Scan the data below and copy each line where "height" occurs.

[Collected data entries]
- - - - -

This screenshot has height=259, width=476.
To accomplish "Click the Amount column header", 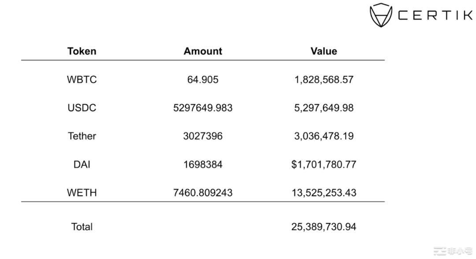I will point(203,51).
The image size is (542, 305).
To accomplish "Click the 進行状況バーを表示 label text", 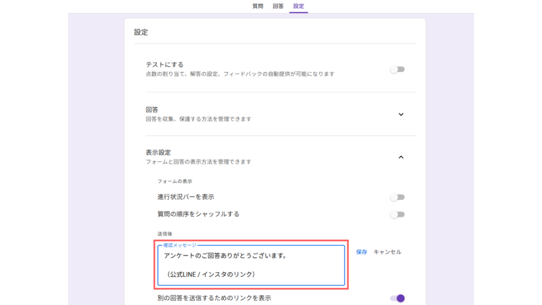I will (185, 197).
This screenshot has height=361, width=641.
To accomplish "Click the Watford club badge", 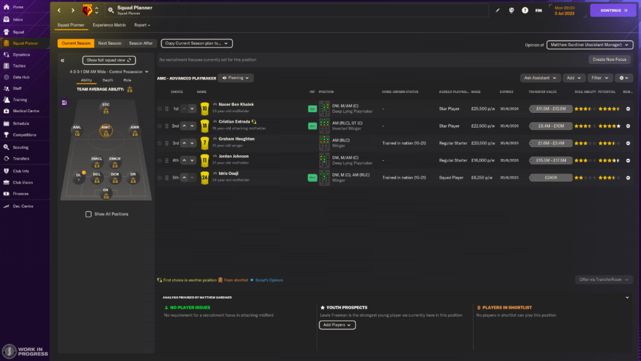I will [x=87, y=10].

- - - - -

* Answer section:
This screenshot has height=259, width=476.
This screenshot has height=361, width=641.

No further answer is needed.